§ **WORK INSTRUCTION**
Of the lines below, write out exactly those from the line with "This screenshot has height=129, width=254." through the line with "Given: Open the Accounts", both included, and skip the rest.

§ **DATASET RECORDS**
=== Begin Enclosure ===

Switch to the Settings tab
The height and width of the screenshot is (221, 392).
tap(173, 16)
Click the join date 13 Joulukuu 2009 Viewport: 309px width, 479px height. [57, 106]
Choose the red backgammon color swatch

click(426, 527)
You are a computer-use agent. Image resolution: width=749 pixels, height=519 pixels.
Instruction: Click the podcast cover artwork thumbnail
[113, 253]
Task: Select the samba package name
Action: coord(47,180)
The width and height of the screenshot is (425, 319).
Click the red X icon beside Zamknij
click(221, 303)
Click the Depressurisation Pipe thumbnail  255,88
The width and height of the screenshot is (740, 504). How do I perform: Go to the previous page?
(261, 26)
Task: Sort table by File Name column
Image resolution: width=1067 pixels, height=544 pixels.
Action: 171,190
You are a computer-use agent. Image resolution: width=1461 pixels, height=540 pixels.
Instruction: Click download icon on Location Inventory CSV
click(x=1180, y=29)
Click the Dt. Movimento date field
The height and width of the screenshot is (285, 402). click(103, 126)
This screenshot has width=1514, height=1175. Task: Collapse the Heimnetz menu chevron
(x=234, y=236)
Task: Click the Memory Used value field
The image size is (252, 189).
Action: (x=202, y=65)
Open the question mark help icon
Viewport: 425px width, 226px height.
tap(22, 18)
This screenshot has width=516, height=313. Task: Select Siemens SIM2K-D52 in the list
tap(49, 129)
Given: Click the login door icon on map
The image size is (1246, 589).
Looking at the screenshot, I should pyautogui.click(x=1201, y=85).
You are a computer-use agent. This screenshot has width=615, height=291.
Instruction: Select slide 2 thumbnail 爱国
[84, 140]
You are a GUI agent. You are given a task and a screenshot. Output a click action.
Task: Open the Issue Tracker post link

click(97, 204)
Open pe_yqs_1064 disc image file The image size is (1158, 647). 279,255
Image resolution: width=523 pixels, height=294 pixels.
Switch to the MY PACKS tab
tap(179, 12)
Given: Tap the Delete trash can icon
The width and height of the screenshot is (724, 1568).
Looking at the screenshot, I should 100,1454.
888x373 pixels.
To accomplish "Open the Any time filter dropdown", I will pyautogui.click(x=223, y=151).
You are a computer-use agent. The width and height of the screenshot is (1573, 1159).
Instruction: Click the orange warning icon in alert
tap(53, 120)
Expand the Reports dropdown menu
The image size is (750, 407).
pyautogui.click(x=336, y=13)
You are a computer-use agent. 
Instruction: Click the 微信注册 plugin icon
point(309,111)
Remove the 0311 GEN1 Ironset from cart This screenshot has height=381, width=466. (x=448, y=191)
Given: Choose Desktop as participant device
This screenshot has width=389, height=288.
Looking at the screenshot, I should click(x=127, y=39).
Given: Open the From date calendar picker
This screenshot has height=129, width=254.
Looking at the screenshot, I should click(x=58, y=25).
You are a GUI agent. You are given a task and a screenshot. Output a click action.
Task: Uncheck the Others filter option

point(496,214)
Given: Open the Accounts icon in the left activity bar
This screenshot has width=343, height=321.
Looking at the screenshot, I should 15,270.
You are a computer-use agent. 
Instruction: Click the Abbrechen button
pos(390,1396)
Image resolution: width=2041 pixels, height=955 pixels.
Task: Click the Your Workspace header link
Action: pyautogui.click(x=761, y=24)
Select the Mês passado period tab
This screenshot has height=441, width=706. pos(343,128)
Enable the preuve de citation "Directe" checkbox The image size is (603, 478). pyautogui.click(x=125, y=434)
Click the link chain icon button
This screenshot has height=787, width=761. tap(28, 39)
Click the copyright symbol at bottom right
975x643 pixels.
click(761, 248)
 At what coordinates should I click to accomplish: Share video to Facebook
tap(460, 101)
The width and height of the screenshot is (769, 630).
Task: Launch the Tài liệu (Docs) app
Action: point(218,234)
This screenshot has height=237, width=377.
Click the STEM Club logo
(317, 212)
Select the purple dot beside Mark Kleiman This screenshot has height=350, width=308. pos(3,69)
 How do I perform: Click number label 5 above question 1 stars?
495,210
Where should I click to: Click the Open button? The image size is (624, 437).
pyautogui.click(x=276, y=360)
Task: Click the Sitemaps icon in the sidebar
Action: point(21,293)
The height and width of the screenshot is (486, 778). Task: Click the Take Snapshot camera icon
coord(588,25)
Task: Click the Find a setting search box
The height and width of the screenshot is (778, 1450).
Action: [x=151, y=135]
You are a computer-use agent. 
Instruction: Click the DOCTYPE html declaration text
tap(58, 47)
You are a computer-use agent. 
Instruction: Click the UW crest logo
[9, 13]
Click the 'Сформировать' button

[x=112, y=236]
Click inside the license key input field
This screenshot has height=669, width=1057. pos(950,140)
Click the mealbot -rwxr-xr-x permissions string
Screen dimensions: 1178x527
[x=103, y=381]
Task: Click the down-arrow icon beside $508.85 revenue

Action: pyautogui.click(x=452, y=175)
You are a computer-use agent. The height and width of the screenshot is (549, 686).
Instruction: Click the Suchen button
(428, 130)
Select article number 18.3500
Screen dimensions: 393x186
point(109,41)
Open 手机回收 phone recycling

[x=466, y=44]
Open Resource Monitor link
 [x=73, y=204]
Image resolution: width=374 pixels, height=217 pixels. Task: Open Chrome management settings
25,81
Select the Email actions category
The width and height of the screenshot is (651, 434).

=== End Enclosure ===

§ **OUTPUT OF THE TASK**
This screenshot has height=129, width=254.
Looking at the screenshot, I should click(x=58, y=25).
You are a GUI agent. You are given a task and a screenshot. Output a click action.
Task: Uncheck the Others filter option

point(496,214)
Given: Open the Accounts icon in the left activity bar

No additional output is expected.